» **What you are asked to do**
Print all the records exactly, please.

» **Records for the exercise**
-------

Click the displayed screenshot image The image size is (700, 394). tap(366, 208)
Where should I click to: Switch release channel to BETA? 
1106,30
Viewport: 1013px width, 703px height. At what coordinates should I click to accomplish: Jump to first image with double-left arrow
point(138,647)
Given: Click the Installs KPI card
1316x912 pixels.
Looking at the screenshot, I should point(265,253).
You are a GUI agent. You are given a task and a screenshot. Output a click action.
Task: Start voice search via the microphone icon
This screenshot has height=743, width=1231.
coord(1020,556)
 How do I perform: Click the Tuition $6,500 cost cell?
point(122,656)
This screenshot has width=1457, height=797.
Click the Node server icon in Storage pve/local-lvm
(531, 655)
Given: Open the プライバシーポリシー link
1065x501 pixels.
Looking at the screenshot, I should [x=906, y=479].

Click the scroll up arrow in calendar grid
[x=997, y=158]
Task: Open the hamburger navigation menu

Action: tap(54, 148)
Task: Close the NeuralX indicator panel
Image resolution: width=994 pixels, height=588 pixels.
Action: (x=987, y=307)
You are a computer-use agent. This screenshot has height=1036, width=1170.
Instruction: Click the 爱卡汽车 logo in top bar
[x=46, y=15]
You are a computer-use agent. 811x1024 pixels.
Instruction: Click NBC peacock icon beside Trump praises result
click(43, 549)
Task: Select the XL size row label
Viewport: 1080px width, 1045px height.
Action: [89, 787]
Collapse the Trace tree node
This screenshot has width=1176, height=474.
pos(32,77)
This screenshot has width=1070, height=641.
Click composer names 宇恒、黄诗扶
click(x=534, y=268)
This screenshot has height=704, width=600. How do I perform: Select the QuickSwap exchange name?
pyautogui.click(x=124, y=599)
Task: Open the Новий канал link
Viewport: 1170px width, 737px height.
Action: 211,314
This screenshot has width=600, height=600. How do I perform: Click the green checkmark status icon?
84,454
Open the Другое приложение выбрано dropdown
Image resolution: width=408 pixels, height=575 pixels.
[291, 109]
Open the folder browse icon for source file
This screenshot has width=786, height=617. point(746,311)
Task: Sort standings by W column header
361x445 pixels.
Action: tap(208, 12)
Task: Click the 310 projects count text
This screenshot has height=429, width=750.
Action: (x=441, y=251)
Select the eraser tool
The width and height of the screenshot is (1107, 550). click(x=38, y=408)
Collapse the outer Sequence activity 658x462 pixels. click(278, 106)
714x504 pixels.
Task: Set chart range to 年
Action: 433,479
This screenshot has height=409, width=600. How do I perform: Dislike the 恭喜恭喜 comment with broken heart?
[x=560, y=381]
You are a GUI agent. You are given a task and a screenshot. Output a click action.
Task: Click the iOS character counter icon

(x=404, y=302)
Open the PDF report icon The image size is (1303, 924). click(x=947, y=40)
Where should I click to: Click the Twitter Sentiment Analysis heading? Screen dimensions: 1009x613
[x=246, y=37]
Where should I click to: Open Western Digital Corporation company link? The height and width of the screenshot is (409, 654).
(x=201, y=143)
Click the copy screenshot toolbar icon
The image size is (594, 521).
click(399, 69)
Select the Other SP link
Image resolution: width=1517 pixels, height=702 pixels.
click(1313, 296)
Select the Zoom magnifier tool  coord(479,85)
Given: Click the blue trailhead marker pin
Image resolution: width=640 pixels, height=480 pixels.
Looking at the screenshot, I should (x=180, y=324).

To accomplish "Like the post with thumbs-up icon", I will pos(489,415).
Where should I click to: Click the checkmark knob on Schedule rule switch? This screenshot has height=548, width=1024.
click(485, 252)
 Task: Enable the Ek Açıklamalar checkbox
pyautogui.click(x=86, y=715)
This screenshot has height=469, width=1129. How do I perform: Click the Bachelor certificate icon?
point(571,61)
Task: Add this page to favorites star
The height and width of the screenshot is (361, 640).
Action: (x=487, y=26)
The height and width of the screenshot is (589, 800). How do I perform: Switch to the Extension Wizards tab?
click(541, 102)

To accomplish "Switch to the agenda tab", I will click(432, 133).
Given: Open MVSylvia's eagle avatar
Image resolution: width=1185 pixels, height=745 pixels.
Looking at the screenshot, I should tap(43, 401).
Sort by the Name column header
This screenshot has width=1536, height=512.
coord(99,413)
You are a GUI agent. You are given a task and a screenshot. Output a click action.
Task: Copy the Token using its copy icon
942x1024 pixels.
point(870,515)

-------

» **Exercise response**
Click the displayed screenshot image The image size is (700, 394). tap(366, 208)
Where should I click to: Switch release channel to BETA? 
1106,30
Viewport: 1013px width, 703px height. At what coordinates should I click to accomplish: Jump to first image with double-left arrow
point(138,647)
Given: Click the Installs KPI card
1316x912 pixels.
Looking at the screenshot, I should point(265,253).
You are a GUI agent. You are given a task and a screenshot. Output a click action.
Task: Start voice search via the microphone icon
This screenshot has height=743, width=1231.
coord(1020,556)
 How do I perform: Click the Tuition $6,500 cost cell?
point(122,656)
This screenshot has width=1457, height=797.
Click the Node server icon in Storage pve/local-lvm
(531, 655)
Given: Open the プライバシーポリシー link
1065x501 pixels.
Looking at the screenshot, I should [x=906, y=479].

Click the scroll up arrow in calendar grid
[x=997, y=158]
Task: Open the hamburger navigation menu

Action: tap(54, 148)
Task: Close the NeuralX indicator panel
Image resolution: width=994 pixels, height=588 pixels.
Action: (x=987, y=307)
You are a computer-use agent. This screenshot has height=1036, width=1170.
Instruction: Click the 爱卡汽车 logo in top bar
[x=46, y=15]
You are a computer-use agent. 811x1024 pixels.
Instruction: Click NBC peacock icon beside Trump praises result
click(43, 549)
Task: Select the XL size row label
Viewport: 1080px width, 1045px height.
Action: [89, 787]
Collapse the Trace tree node
This screenshot has width=1176, height=474.
pos(32,77)
This screenshot has width=1070, height=641.
Click composer names 宇恒、黄诗扶
click(x=534, y=268)
This screenshot has height=704, width=600. How do I perform: Select the QuickSwap exchange name?
pyautogui.click(x=124, y=599)
Task: Open the Новий канал link
Viewport: 1170px width, 737px height.
Action: 211,314
This screenshot has width=600, height=600. How do I perform: Click the green checkmark status icon?
84,454
Open the Другое приложение выбрано dropdown
Image resolution: width=408 pixels, height=575 pixels.
[291, 109]
Open the folder browse icon for source file
This screenshot has width=786, height=617. point(746,311)
Task: Sort standings by W column header
361x445 pixels.
Action: tap(208, 12)
Task: Click the 310 projects count text
This screenshot has height=429, width=750.
Action: (x=441, y=251)
Select the eraser tool
The width and height of the screenshot is (1107, 550). click(x=38, y=408)
Collapse the outer Sequence activity 658x462 pixels. click(278, 106)
714x504 pixels.
Task: Set chart range to 年
Action: 433,479
This screenshot has height=409, width=600. How do I perform: Dislike the 恭喜恭喜 comment with broken heart?
[x=560, y=381]
You are a GUI agent. You are given a task and a screenshot. Output a click action.
Task: Click the iOS character counter icon

(x=404, y=302)
Open the PDF report icon The image size is (1303, 924). click(x=947, y=40)
Where should I click to: Click the Twitter Sentiment Analysis heading? Screen dimensions: 1009x613
[x=246, y=37]
Where should I click to: Open Western Digital Corporation company link? The height and width of the screenshot is (409, 654).
(x=201, y=143)
Click the copy screenshot toolbar icon
The image size is (594, 521).
click(399, 69)
Select the Other SP link
Image resolution: width=1517 pixels, height=702 pixels.
click(1313, 296)
Select the Zoom magnifier tool  coord(479,85)
Given: Click the blue trailhead marker pin
Image resolution: width=640 pixels, height=480 pixels.
Looking at the screenshot, I should (x=180, y=324).

To accomplish "Like the post with thumbs-up icon", I will pos(489,415).
Where should I click to: Click the checkmark knob on Schedule rule switch? This screenshot has height=548, width=1024.
click(485, 252)
 Task: Enable the Ek Açıklamalar checkbox
pyautogui.click(x=86, y=715)
This screenshot has height=469, width=1129. How do I perform: Click the Bachelor certificate icon?
point(571,61)
Task: Add this page to favorites star
The height and width of the screenshot is (361, 640).
Action: (x=487, y=26)
The height and width of the screenshot is (589, 800). How do I perform: Switch to the Extension Wizards tab?
click(541, 102)

To accomplish "Switch to the agenda tab", I will click(432, 133).
Given: Open MVSylvia's eagle avatar
Image resolution: width=1185 pixels, height=745 pixels.
Looking at the screenshot, I should tap(43, 401).
Sort by the Name column header
This screenshot has width=1536, height=512.
coord(99,413)
You are a GUI agent. You are given a task and a screenshot. Output a click action.
Task: Copy the Token using its copy icon
942x1024 pixels.
point(870,515)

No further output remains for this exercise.